Reproduce the pigeon medication thread word for word, starting with "because of the" and going on through "they don't need.".

» Document segment
- - -
# dacoxine 4 in 1



## spirit wings (Mar 29, 2008)

I have the 4 in 1 to mix in water. I have had my young homers for a week now and the breeder recommended to give them this. I know there are differing opinions on this stuff, I have held off giving it because they all seem fine. they have been getting vit/probios in the water since I got them. I put garlic in the bath water, and all are eating great. I don't like to over do meds so am I making a mistake by holding off on this med? all opinions are helpfull..thanks


----------



## Lovebirds (Sep 6, 2002)

What was his reason for saying you should give this to them? What's it for?


----------



## spirit wings (Mar 29, 2008)

Lovebirds said:


> What was his reason for saying you should give this to them? What's it for?


because of the stress of the move, and give it as a precaution....they seem fine(knock on wood)...so I thought whats the point. don't they need to build up natural defenses???


----------



## Lovebirds (Sep 6, 2002)

I don't think I'd worry too much about the stress after a week. Some people just LIKE pumping medicine into their birds for some reason. 
If they are eating fine, drinking fine, pooping fine and seem to be happy and healthy, then don't be giving them stuff they don't need. 
They are the only birds that have ever been in that loft, so what ever "natural defenses" they need to build up has already been built up because they all came from the same loft and moved into a brand new loft. If there are any "bugs" in your loft, your 30 birds brought them with them.


----------



## DEEJAY7950 (Dec 13, 2006)

The 4 in 1 can't hurt, go ahead and treat them to be on the safe side, you did say they were young birds (30) so this would be their first time and you can keep a record of this treatment you provided for Canker-Cocci--E-Coli--and Paratyphoid!


----------



## george simon (Feb 28, 2006)

* If the birds show no sicns of sickness why give them this 4 in 1 all you will do is kill the friendly bacteria that support the birds natural immune system. Use antibiotics only when you know that you have a sickness and then use the correct antibiotic for that sickness. ..GEORGE*


----------



## spirit wings (Mar 29, 2008)

thanks guys, I have decided to med if problem arises...allways like to know how others think though...appreciate ALL the input.


----------
- - -
[Dataset entries]
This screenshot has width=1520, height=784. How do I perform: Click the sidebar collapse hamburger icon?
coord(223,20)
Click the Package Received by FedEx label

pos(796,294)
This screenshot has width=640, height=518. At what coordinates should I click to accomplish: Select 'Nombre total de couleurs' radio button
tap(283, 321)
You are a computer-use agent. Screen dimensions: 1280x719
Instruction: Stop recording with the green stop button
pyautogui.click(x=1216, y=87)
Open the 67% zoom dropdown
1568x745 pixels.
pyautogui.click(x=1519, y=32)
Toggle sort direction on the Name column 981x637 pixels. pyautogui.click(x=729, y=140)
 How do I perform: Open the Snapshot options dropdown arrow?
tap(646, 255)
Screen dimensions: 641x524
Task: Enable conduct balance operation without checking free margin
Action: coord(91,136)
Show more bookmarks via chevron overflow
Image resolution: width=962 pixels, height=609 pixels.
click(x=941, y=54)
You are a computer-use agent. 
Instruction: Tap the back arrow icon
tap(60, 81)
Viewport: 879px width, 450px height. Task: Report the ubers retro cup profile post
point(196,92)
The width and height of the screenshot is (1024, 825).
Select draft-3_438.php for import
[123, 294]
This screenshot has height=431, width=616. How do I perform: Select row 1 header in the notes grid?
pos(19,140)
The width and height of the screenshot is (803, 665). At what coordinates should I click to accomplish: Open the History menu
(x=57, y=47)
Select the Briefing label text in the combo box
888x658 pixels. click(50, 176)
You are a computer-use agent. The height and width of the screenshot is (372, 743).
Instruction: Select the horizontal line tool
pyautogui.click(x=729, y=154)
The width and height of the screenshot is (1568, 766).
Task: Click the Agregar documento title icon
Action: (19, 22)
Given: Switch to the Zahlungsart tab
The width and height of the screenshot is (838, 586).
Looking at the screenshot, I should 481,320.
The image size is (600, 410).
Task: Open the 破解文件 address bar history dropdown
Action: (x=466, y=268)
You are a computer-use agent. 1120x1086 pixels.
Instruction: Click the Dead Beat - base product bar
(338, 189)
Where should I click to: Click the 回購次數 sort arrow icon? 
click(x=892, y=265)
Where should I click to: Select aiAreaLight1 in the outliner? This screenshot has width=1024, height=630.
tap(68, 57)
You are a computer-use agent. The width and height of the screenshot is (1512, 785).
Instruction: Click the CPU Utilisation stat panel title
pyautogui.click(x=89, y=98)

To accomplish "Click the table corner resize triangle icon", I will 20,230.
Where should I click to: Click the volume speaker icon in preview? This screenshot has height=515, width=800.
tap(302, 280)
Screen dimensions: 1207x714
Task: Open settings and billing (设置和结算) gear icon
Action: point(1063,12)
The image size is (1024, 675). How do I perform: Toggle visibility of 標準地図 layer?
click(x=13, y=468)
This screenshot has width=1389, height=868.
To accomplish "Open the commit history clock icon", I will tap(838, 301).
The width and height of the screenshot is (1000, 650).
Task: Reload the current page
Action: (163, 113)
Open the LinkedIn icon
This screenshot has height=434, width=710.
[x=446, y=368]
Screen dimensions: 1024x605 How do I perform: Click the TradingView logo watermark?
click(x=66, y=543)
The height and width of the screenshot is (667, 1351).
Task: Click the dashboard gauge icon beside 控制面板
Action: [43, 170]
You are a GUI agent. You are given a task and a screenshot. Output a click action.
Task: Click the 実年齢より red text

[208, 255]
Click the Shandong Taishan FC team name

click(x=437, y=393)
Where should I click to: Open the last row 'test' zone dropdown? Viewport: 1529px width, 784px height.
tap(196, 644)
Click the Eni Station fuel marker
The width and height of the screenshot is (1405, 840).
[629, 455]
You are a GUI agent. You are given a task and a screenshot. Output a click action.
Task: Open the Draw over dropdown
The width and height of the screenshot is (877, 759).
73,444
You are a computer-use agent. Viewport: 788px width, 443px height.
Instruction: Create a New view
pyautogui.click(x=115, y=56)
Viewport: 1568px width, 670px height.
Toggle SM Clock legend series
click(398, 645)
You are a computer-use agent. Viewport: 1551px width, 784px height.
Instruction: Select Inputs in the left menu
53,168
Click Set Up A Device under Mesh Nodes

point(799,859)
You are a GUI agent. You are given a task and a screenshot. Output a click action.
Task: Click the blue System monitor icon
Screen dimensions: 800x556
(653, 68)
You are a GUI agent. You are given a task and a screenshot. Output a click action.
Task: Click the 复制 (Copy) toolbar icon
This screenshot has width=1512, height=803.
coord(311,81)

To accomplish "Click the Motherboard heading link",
- - -
» Solution below
because of the stress of the move, and give it as a precaution....they seem fine(knock on wood)...so I thought whats the point. don't they need to build up natural defenses???


----------



## Lovebirds (Sep 6, 2002)

I don't think I'd worry too much about the stress after a week. Some people just LIKE pumping medicine into their birds for some reason. 
If they are eating fine, drinking fine, pooping fine and seem to be happy and healthy, then don't be giving them stuff they don't need.